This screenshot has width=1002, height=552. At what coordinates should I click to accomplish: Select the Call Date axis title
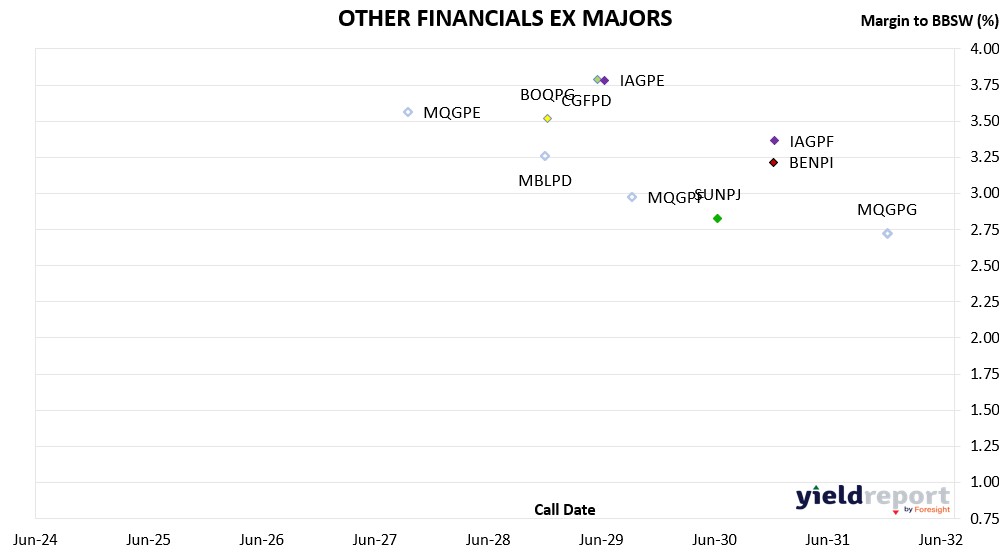click(564, 510)
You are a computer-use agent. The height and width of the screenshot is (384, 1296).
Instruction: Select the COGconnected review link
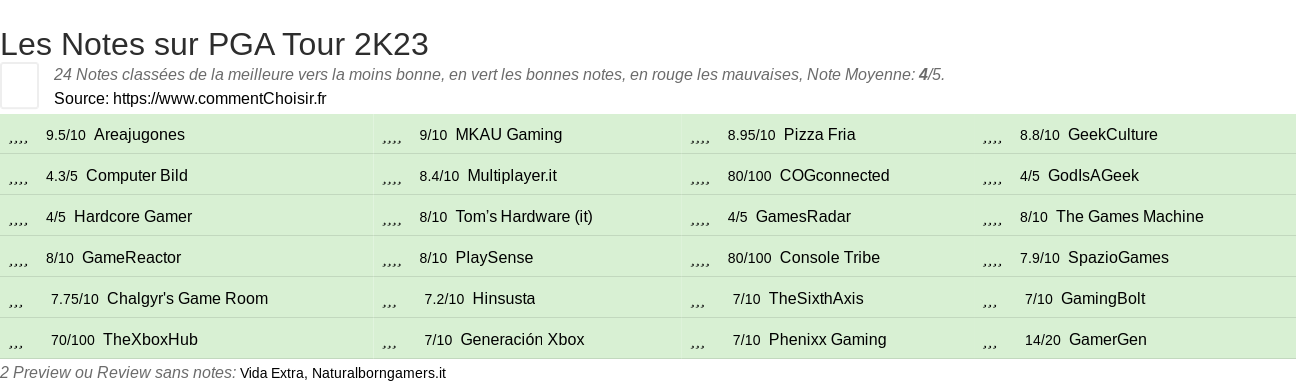coord(834,176)
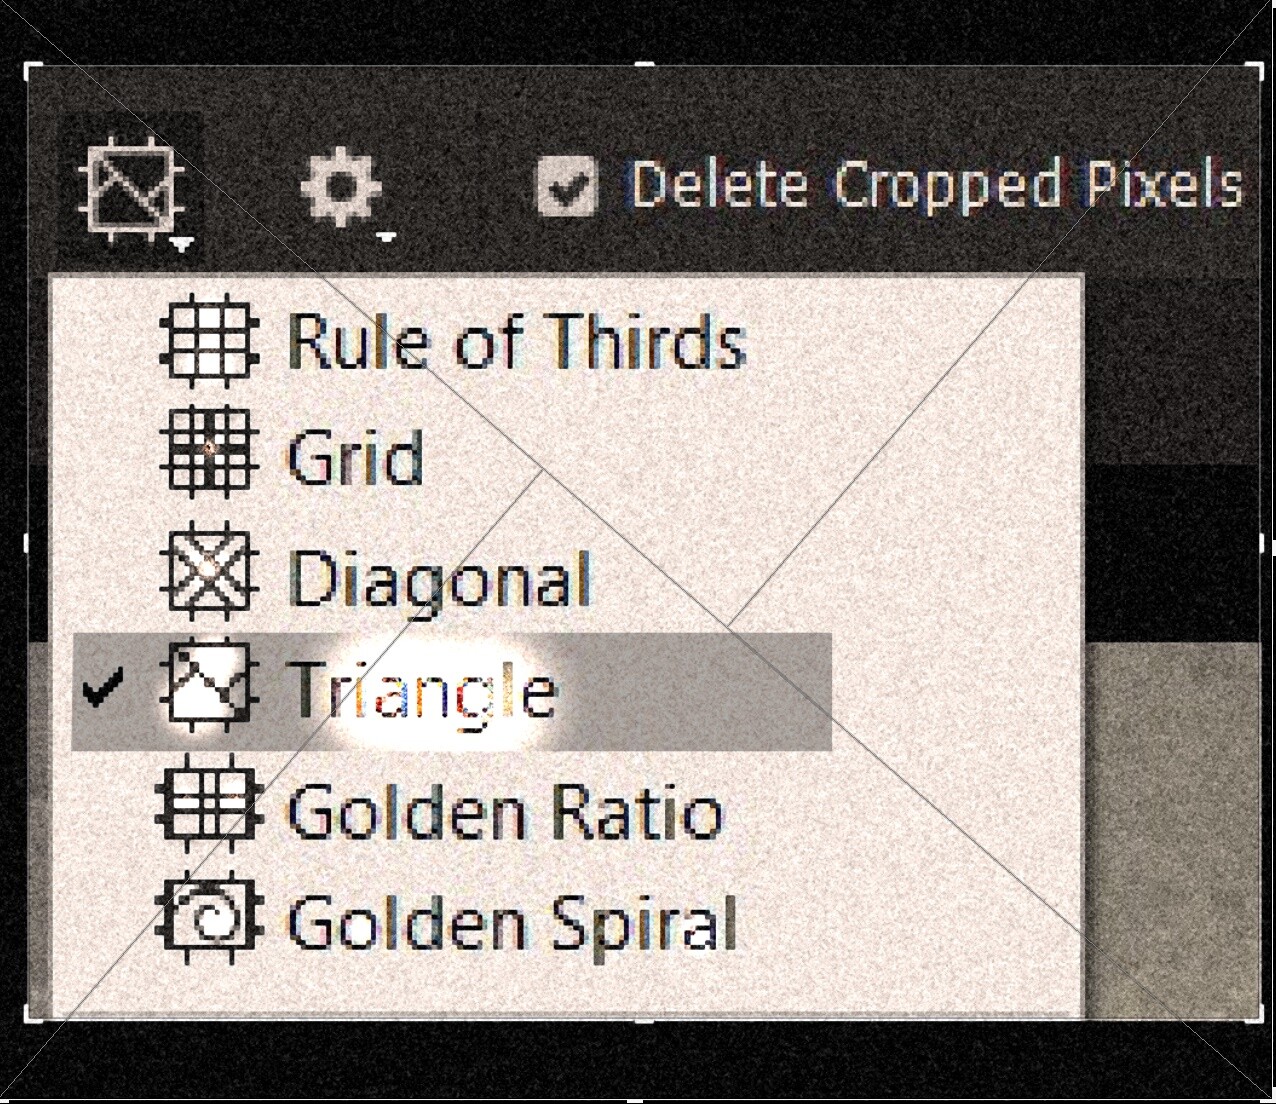Image resolution: width=1276 pixels, height=1104 pixels.
Task: Select the Grid menu entry
Action: point(355,458)
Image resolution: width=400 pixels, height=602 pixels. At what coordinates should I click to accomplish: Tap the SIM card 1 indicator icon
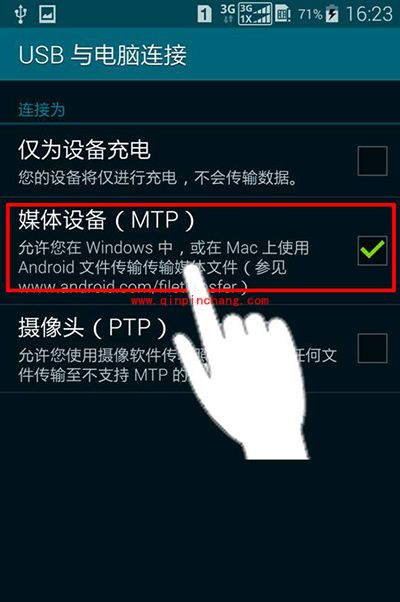[205, 15]
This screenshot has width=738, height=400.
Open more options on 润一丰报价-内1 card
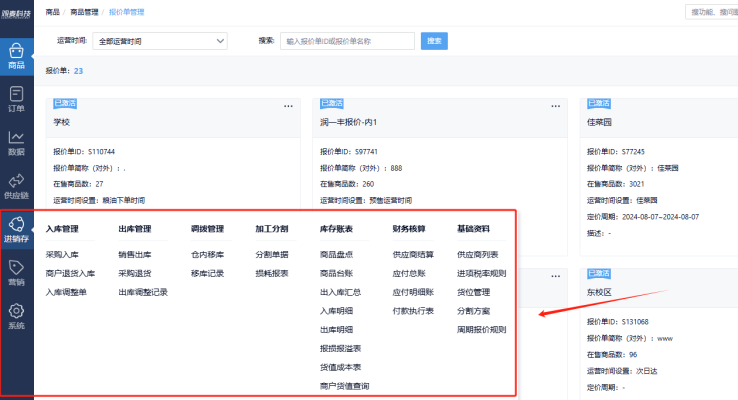(x=555, y=106)
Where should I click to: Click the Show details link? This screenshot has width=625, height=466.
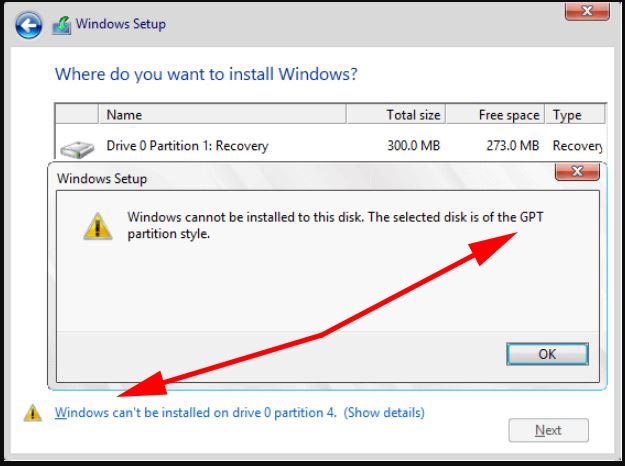(384, 412)
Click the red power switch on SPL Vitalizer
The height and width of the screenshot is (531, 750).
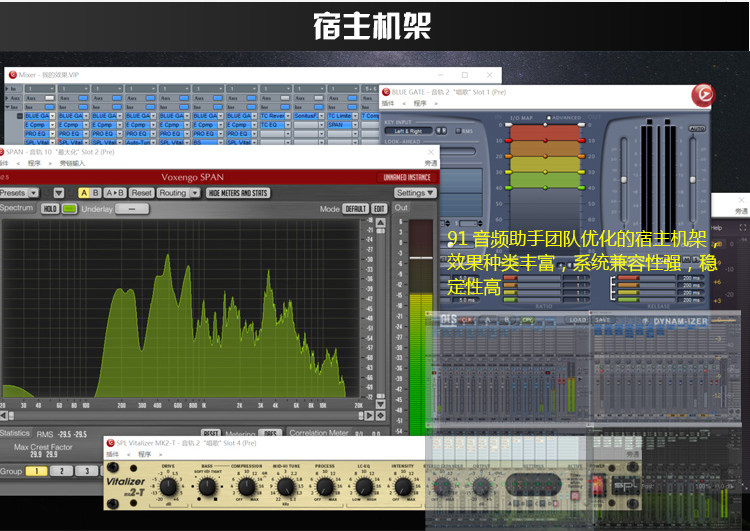click(x=598, y=485)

▸ Work instructions
Output only the lines from the one that contains "The height and width of the screenshot is (531, 750)." to the end of the entries above, both end lines included, and drop the pictures.

▸ Task answer
The height and width of the screenshot is (531, 750).
click(x=598, y=485)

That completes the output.